We see that the prior precision \(\alpha\) can naturally be interpreted as a prior sample size. The form of this posterior predictive distribution also lends itself to Gibbs sampling.

  1. Samples, \(P \sim \textrm{DP}(\alpha, P_0)\), from a Dirichlet process are discrete with probability one. That is, there are elements \(\omega_1, \omega_2, \ldots\) in \(\Omega\) and weights \(w_1, w_2, \ldots\) with \(\sum_{i = 1}^{\infty} w_i = 1\) such that

    \[P = \sum_{i = 1}^\infty w_i \delta_{\omega_i}.\]

  2. The stick-breaking process gives an explicit construction of the weights \(w_i\) and samples \(\omega_i\) above that is straightforward to sample from. If \(\beta_1, \beta_2, \ldots \sim \textrm{Beta}(1, \alpha)\), then \(w_i = \beta_i \prod_{j = 1}^{j - 1} (1 - \beta_j)\). The relationship between this representation and stick breaking may be illustrated as follows:

    1. Start with a stick of length one.
    2. Break the stick into two portions, the first of proportion \(w_1 = \beta_1\) and the second of proportion \(1 - w_1\).
    3. Further break the second portion into two portions, the first of proportion \(\beta_2\) and the second of proportion \(1 - \beta_2\). The length of the first portion of this stick is \(\beta_2 (1 - \beta_1)\); the length of the second portion is \((1 - \beta_1) (1 - \beta_2)\).
    4. Continue breaking the second portion from the previous break in this manner forever.

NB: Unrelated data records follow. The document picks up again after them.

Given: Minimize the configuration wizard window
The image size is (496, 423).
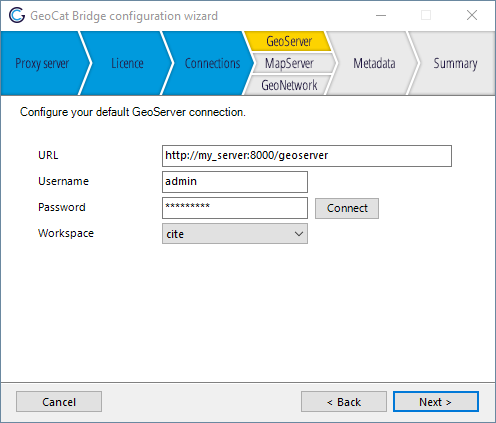Looking at the screenshot, I should (x=381, y=15).
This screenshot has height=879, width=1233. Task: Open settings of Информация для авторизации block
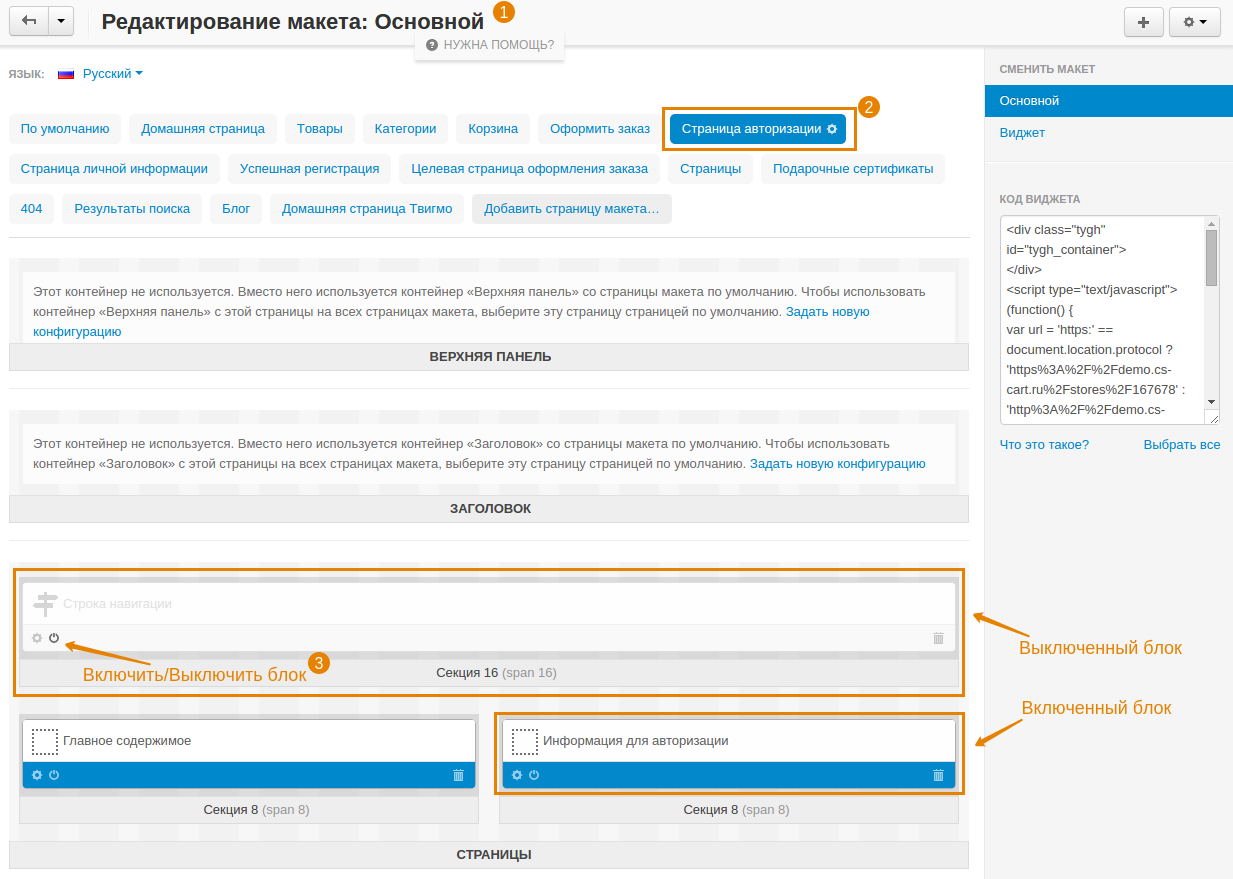[x=517, y=775]
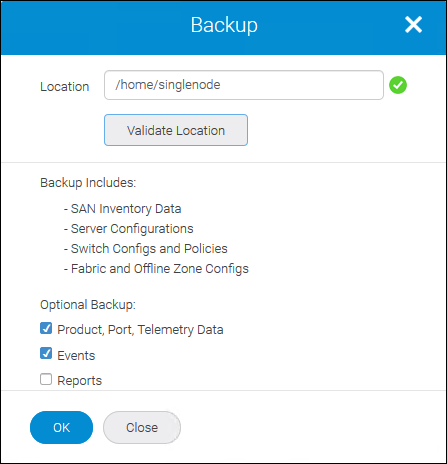
Task: Close the Backup dialog with the X icon
Action: (413, 25)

If \(\omega_1, \omega_2, \ldots \sim P_0\), then

    \[P = \sum_{i = 1}^\infty w_i \delta_{\omega_i} \sim \textrm{DP}(\alpha, P_0).\]

We can use the stick-breaking process above to easily sample from a Dirichlet process in Python. For this example, \(\alpha = 2\) and the base distribution is \(N(0, 1)\).

%matplotlib inline
from __future__ import division
from matplotlib import pyplot as plt
import numpy as np
import pymc3 as pm
import scipy as sp
import seaborn as sns
from statsmodels.datasets import get_rdataset
from theano import tensor as T
Couldn't import dot_parser, loading of dot files will not be possible.
blue = sns.color_palette()[0]
np.random.seed(462233) # from random.org
N = 20
K = 30

alpha = 2.
P0 = sp.stats.norm

We draw and plot samples from the stick-breaking process.

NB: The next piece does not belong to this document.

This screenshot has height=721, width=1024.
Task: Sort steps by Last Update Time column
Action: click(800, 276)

beta = sp.stats.beta.rvs(1, alpha, size=(N, K))
w = np.empty_like(beta)
w[:, 0] = beta[:, 0]
w[:, 1:] = beta[:, 1:] * (1 - beta[:, :-1]).cumprod(axis=1)

omega = P0.rvs(size=(N, K))

x_plot = np.linspace(-3, 3, 200)

sample_cdfs = (w[..., np.newaxis] * np.less.outer(omega, x_plot)).sum(axis=1)
fig, ax = plt.subplots(figsize=(8, 6))

ax.plot(x_plot, sample_cdfs[0], c='gray', alpha=0.75,
        label='DP sample CDFs');
ax.plot(x_plot, sample_cdfs[1:].T, c='gray', alpha=0.75);
ax.plot(x_plot, P0.cdf(x_plot), c='k', label='Base CDF');

ax.set_title(r'$\alpha = {}$'.format(alpha));
ax.legend(loc=2);

As stated above, as \(\alpha \to \infty\), samples from the Dirichlet process converge to the base distribution.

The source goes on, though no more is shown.